Margi Cintrano said:


> Buonasera Got Garlic,
> 
> I have not had much time to study the websites listed, except that I was looking for the Tampico Steak to assist our colleague member.
> 
> ...



I actually did pretty much the same thing - I looked at several results before I chose one that sounded authentic to me. I am pretty familiar with Mexican flavors and techniques, so that helped me to decide.

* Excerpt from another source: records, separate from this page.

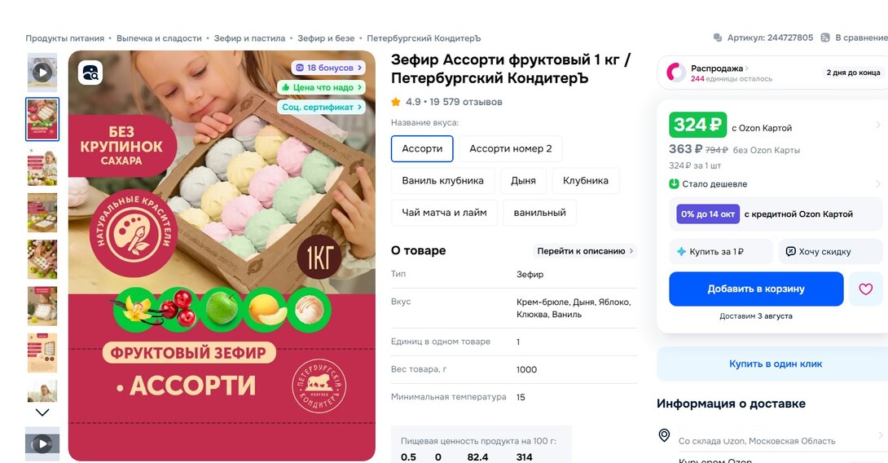Image resolution: width=888 pixels, height=463 pixels.
Task: Click Добавить в корзину button
Action: coord(756,289)
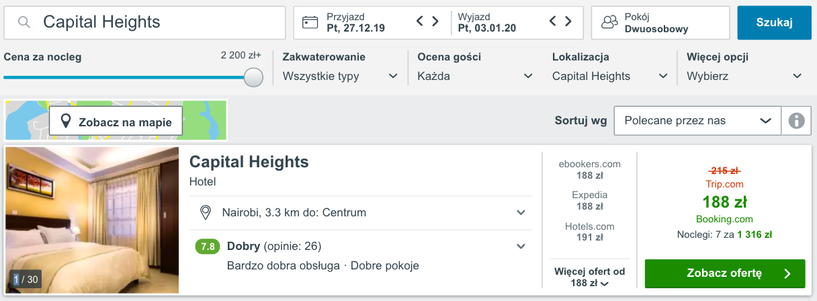Go to previous check-out date
This screenshot has width=817, height=301.
[553, 22]
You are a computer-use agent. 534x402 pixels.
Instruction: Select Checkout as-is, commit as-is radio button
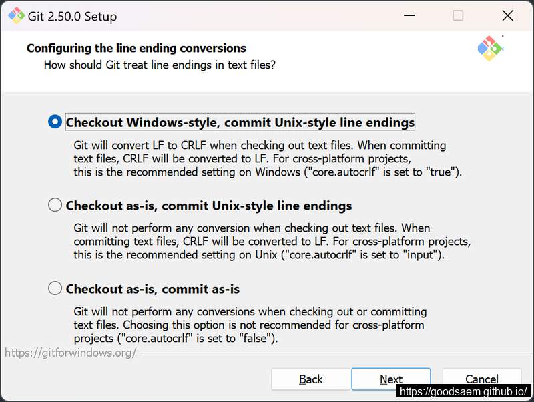[55, 288]
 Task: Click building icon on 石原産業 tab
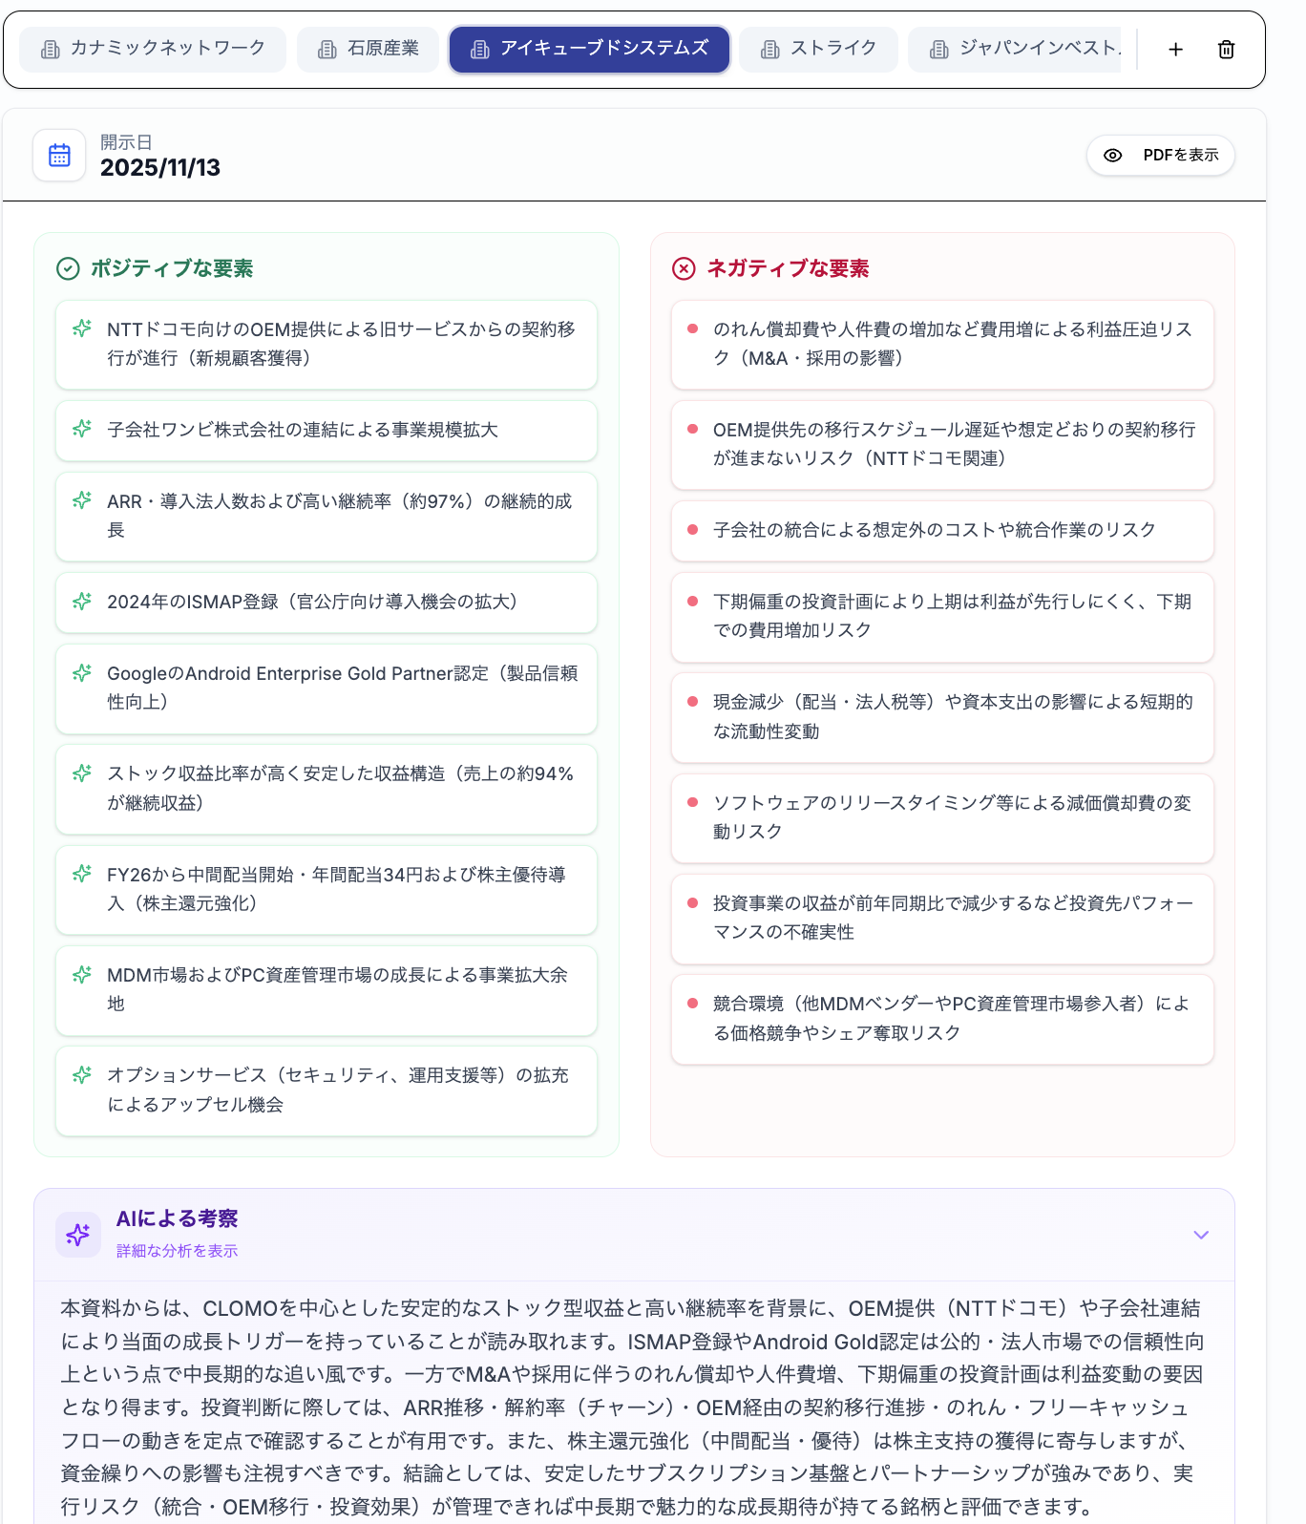(327, 50)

We're on our way out of town for a couple of weeks, but I'll put it on my list of things to try when we get back.


----------



## Margi Cintrano (Jul 1, 2012)

Got Garlic,

Do you speak Spanish ? 

Cool ... Yes, I adore Mexican cuisine ... We go out once or twice a month for it ... Authentic ingredients are a bit scant here ... We do however, have an old friend, Ventura, who had immigrated to San Antonio from Mexico years and years ago, and then he relocated over to Madrid during the 60´s as he was an Air Force Engineer at The UME Base In Madrid ... He opened the 1st Mexican Restaurant in The E.U. back then ... His takes on Mexican and Tex Mex are fabulous.

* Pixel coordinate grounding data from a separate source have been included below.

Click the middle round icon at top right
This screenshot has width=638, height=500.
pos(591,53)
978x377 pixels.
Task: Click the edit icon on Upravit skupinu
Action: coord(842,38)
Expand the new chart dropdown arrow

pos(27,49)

I took a culinary course in 2009 in Acalpulco with a Chef named Susanna Palazuleos, and you can see my photos in my Album on Mexican of the dishes ...

Have a lovely 4th.
Margi.


----------



## GotGarlic (Jul 2, 2012)

I understand Spanish  Why?


----------



## buckytom (Jul 2, 2012)

porque yo soy mejor de mejor...


lol, sorry. couldn't help it.


----------



## CraigC (Jul 2, 2012)

GotGarlic said:


> Not sure how authentic it is, but this sounds pretty good: Tampiqueña Steak (Carne Asada a la Tampiqueña)
> 
> I've never seen this before. Now I'll have to try it


 
Authentic or not, it looks darn good! BTW, to me "authentic" is kinda sorta like "wild hog", just depends on which side of the fence its on!


----------



## Margi Cintrano (Jul 2, 2012)

Got Garlic, Buonasera, 

I believe that culturally, the ability to speak more than 1 language, is amazingly fulfilling and is a door opener to a whole new world of friends and business negotiations. 

Have a great 4th. 

Margaux Cintrano.


----------



## GotGarlic (Jul 2, 2012)

That's nice  Not sure how it's relevant to the topic, though.


----------



## GotGarlic (Jul 2, 2012)

buckytom said:
			
		

> porque yo soy mejor de mejor...
> 
> lol, sorry. couldn't help it.


----------